**AIM OF THE TASK:** Update the rows from the first line through the line containing "point(1394,10)", changing "superstructure" to "substructure" and leaving all else as is. Output only those lines.

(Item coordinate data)
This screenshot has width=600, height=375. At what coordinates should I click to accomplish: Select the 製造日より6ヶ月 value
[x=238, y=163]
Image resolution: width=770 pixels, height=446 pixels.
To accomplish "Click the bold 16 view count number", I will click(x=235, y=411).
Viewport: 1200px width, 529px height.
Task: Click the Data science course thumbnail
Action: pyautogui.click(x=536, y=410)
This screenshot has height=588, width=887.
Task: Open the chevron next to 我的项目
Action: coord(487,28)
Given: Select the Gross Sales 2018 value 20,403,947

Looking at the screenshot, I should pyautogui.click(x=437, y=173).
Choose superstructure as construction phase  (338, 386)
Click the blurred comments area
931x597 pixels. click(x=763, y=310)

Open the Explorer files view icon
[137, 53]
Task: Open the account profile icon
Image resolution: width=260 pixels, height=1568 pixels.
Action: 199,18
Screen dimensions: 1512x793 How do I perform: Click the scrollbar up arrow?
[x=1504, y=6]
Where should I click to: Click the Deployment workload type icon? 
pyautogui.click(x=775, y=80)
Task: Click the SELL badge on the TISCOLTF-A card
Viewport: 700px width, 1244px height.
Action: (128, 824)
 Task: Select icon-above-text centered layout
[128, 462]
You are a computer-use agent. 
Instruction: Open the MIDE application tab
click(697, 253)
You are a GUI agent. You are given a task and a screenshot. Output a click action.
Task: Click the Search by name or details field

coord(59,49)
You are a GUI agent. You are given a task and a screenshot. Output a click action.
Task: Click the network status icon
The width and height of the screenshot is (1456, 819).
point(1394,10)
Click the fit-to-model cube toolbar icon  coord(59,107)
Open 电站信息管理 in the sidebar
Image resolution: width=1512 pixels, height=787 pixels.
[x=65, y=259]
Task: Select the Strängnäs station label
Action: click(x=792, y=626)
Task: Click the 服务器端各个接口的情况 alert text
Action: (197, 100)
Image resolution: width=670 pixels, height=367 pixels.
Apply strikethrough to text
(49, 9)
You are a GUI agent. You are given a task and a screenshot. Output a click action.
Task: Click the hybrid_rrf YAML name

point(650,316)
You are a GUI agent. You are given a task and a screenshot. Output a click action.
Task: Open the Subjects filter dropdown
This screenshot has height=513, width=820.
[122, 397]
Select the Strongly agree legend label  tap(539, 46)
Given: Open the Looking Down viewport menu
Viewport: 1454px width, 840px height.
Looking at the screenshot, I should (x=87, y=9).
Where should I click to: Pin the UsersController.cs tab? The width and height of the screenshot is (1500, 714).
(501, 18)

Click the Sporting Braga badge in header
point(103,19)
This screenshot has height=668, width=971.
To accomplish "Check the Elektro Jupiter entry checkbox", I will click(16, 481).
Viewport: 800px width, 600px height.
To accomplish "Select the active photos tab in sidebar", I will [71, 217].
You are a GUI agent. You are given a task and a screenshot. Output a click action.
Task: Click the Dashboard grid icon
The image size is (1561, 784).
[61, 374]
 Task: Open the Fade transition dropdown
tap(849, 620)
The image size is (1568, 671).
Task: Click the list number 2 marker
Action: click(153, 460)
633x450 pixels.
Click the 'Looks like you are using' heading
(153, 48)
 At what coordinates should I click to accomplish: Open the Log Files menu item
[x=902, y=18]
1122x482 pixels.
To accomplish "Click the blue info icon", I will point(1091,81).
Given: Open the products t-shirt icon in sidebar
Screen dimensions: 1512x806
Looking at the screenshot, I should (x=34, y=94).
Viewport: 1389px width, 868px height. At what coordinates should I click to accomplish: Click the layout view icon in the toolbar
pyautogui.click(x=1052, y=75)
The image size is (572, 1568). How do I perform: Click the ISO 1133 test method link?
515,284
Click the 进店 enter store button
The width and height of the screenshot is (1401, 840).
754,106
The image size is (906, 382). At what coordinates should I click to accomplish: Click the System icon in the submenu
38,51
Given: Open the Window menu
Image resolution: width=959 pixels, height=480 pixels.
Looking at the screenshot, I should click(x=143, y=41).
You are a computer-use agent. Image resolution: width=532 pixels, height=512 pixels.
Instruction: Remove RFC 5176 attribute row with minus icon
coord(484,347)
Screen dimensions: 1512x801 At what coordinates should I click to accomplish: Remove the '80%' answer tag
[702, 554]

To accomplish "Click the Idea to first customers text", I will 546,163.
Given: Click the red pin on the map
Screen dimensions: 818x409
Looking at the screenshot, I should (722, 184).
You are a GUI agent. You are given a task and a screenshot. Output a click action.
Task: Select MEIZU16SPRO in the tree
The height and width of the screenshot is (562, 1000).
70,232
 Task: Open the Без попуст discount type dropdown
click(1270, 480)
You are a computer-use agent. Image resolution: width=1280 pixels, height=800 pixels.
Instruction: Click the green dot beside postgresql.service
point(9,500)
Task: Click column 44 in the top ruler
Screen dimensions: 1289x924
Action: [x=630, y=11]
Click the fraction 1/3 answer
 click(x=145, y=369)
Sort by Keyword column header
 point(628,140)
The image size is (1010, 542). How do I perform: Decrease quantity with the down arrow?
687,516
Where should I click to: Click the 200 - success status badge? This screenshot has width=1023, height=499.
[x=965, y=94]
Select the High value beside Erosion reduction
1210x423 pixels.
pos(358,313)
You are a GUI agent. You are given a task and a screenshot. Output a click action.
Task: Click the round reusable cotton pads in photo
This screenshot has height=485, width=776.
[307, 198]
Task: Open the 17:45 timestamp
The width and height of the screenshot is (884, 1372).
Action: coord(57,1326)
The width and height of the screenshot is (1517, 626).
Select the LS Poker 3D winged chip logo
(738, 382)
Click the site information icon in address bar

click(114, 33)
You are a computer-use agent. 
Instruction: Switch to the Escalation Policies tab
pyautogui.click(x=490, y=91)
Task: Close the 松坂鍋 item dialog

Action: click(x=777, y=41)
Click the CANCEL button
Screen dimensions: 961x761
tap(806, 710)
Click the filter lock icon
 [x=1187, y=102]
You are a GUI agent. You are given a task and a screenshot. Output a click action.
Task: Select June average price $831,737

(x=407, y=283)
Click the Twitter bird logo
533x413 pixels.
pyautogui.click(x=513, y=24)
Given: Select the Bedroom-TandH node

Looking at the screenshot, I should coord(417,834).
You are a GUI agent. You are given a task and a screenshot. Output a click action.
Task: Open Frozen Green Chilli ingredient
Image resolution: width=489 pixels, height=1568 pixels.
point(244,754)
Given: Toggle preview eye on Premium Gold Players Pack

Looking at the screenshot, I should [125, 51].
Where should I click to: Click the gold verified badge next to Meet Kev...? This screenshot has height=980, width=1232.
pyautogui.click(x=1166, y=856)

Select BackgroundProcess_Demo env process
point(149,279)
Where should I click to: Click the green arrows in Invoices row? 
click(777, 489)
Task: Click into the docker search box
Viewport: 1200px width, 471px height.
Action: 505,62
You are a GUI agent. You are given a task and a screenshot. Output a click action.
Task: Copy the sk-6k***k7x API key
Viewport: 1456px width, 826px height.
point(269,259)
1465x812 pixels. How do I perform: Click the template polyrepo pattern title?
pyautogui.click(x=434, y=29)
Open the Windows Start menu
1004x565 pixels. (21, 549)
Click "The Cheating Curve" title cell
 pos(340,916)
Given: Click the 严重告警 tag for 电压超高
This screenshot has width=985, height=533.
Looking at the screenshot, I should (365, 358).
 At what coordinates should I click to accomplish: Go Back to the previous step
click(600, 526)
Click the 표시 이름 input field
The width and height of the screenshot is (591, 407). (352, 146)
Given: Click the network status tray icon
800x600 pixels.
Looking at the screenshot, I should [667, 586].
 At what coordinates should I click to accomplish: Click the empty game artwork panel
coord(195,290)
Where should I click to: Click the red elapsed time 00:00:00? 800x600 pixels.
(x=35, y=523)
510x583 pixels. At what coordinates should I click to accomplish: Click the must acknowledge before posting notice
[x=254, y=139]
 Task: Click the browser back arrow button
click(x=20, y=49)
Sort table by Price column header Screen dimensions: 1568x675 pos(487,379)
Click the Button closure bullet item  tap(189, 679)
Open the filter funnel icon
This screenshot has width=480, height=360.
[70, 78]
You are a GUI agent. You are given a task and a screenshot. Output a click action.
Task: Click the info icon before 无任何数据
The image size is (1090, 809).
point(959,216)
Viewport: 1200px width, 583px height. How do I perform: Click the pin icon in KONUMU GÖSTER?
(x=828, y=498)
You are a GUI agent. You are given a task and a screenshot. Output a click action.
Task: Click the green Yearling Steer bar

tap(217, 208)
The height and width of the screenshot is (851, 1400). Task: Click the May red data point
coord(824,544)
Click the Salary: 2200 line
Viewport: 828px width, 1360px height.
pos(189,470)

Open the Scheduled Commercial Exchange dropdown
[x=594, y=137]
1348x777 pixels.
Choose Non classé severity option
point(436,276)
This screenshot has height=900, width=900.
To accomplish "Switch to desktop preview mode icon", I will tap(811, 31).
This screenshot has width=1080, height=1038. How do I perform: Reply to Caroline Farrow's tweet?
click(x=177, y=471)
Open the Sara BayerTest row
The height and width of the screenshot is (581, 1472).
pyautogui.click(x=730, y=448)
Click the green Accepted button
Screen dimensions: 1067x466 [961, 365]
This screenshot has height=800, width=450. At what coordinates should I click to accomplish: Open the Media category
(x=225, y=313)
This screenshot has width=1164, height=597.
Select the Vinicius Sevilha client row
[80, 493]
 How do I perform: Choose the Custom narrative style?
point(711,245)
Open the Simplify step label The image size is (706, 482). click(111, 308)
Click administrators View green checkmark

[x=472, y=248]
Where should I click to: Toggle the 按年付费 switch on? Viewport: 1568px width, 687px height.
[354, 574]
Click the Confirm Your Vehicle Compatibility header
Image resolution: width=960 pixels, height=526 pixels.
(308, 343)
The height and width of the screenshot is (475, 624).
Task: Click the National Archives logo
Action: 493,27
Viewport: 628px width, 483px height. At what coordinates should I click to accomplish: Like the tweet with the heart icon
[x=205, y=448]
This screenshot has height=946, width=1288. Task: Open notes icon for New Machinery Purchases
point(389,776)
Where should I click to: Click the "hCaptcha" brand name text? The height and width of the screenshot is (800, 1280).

**FINISHED ANSWER:**
This screenshot has width=600, height=375. At what coordinates should I click to accomplish: Select the 製造日より6ヶ月 value
[x=238, y=163]
Image resolution: width=770 pixels, height=446 pixels.
To accomplish "Click the bold 16 view count number", I will click(x=235, y=411).
Viewport: 1200px width, 529px height.
Task: Click the Data science course thumbnail
Action: pyautogui.click(x=536, y=410)
This screenshot has height=588, width=887.
Task: Open the chevron next to 我的项目
Action: coord(487,28)
Given: Select the Gross Sales 2018 value 20,403,947

Looking at the screenshot, I should pyautogui.click(x=437, y=173).
Choose substructure as construction phase  (338, 386)
Click the blurred comments area
931x597 pixels. click(x=763, y=310)

Open the Explorer files view icon
[137, 53]
Task: Open the account profile icon
Image resolution: width=260 pixels, height=1568 pixels.
Action: 199,18
Screen dimensions: 1512x793 How do I perform: Click the scrollbar up arrow?
[x=1504, y=6]
Where should I click to: Click the Deployment workload type icon? 
pyautogui.click(x=775, y=80)
Task: Click the SELL badge on the TISCOLTF-A card
Viewport: 700px width, 1244px height.
Action: (128, 824)
 Task: Select icon-above-text centered layout
[128, 462]
You are a computer-use agent. 
Instruction: Open the MIDE application tab
click(697, 253)
You are a GUI agent. You are given a task and a screenshot. Output a click action.
Task: Click the Search by name or details field

coord(59,49)
You are a GUI agent. You are given a task and a screenshot. Output a click action.
Task: Click the network status icon
The width and height of the screenshot is (1456, 819).
point(1394,10)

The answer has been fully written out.